Dynamic Chunking for End-to-End Hierarchical Sequence Modeling¶

Conference: ICLR2026
OpenReview: https://openreview.net/forum?id=ZbfLR9NbNF
Code: To be confirmed
Area: LLM Pre-training / Foundation Model Architecture
Keywords: Dynamic Chunking, tokenizer-free, hierarchical sequence modeling, H-Net, end-to-end

TL;DR¶

This paper proposes H-Net, a hierarchical sequence model that replaces BPE tokenization with a learnable "Dynamic Chunking (DC)" mechanism. The network automatically learns where to split chunks and the granularity of compression on byte-level inputs in an end-to-end differentiable manner. Under compute and data alignment, a single-stage H-Net outperforms BPE-based Transformers, while a two-stage H-Net matches the performance of token-level models twice its size.

Background & Motivation¶

Background: The dominant paradigm for modern language models is "tokenization → LM → detokenization," where algorithms like BPE compress raw bytes into tokens of a fixed vocabulary before feeding them into a Transformer. Tokenization plays a critical role in compression and sequence shortening, making it an indispensable component currently.

Limitations of Prior Work: Tokenization is a hand-designed, decoupled pre-processing step, introducing several well-documented flaws—poor character-level understanding, lack of interpretability, and significantly degraded performance on languages and modalities with "weak tokenization heuristics" like Chinese, code, or DNA. This contradicts the "bitter lesson" of deep learning, which emphasizes end-to-end learning from raw data.

Key Challenge: To build a truly end-to-end tokenizer-free model, the "chunking" process must be integrated directly into the network for joint training. This requires overcoming three major hurdles: efficiency (byte-level sequences are too long, making isotropic models computationally expensive), learnability (boundaries are discrete choices, lacking supervision signals and causing gradient blockage), and 稳定性 (existing trainable boundary predictors often fail during scaling or when stacking multiple hierarchical levels). Previous compromises either used fixed pooling (content-independent and unfriendly to varying information rates) or relied on external delimiter/entropy heuristics (modality-specific and not truly end-to-end).
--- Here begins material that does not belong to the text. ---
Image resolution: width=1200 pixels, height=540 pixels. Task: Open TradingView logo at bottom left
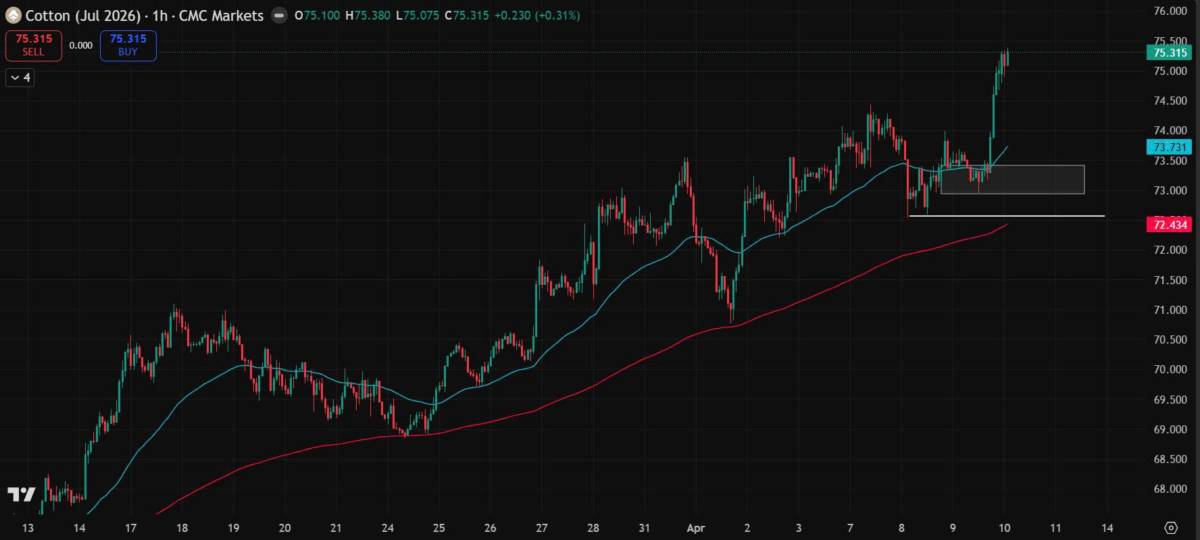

Goal: To enable the model to learn "where and how fine to split" chunks while simultaneously addressing efficiency, learnability, and stability, resulting in the first tokenizer-free model that matches or exceeds BPE Transformers under compute alignment.

Key Insight: The authors observe that meaningful boundaries often appear where "semantics/context undergo a jump." When the context changes, the similarity between adjacent representations decreases. Consequently, boundary scores are calculated using the cosine similarity of adjacent vectors, combined with a set of techniques to make discrete choices differentiable, turning chunking into a standard gradient optimization problem.

Core Idea: Replace BPE with a content-aware, end-to-end learnable dynamic chunking mechanism embedded within a U-Net-like hierarchical network (H-Net). This hierarchy can be recursively nested, allowing the model to automatically discover multi-level structures from bytes to words to higher-level abstractions.

Method¶

Overall Architecture¶

H-Net is a U-Net-like hierarchical network. Raw bytes first pass through a small encoder network, then are dynamically downsampled by a chunking layer into shorter, semantically richer chunk sequences. These are processed by a main network containing the bulk of the parameters, and finally upsampled back to the original resolution via a dechunking layer before passing through a decoder network. Unlike traditional U-Nets, boundaries here are determined dynamically by the data rather than fixed-stride pooling. The overall pipeline can be described as \(\hat{x}^s = E^s(x^s),\ \hat{z}^S = M(x^S),\ \hat{z}^s = D^s(z^s)\), where chunking/dechunking is defined as \((x^{s+1}, p^s) = \mathrm{Chunk}(\hat{x}^s)\) and \(z^s = \mathrm{Dechunk}(\hat{z}^{s+1}, p^s) + \mathrm{Linear}(\hat{x}^s)\).

Critically, the main network can itself be another complete H-Net, allowing for recursive stacking of multiple hierarchical levels. An \(S\)-stage model consists of \(E^0, E^1, \dots, M, \dots, D^1, D^0\), where the outer layers capture fine-grained patterns and the inner layers operate on higher-level abstractions (characters → words → phrases → sentences). The core component of chunking is Dynamic Chunking (DC), which sits between the main network and the encoder/decoder, comprising a "chunking layer (router + downsampler)" and a "dechunking layer (smoother + upsampler)," supplemented by a "ratio loss" to pull the compression rate toward a target.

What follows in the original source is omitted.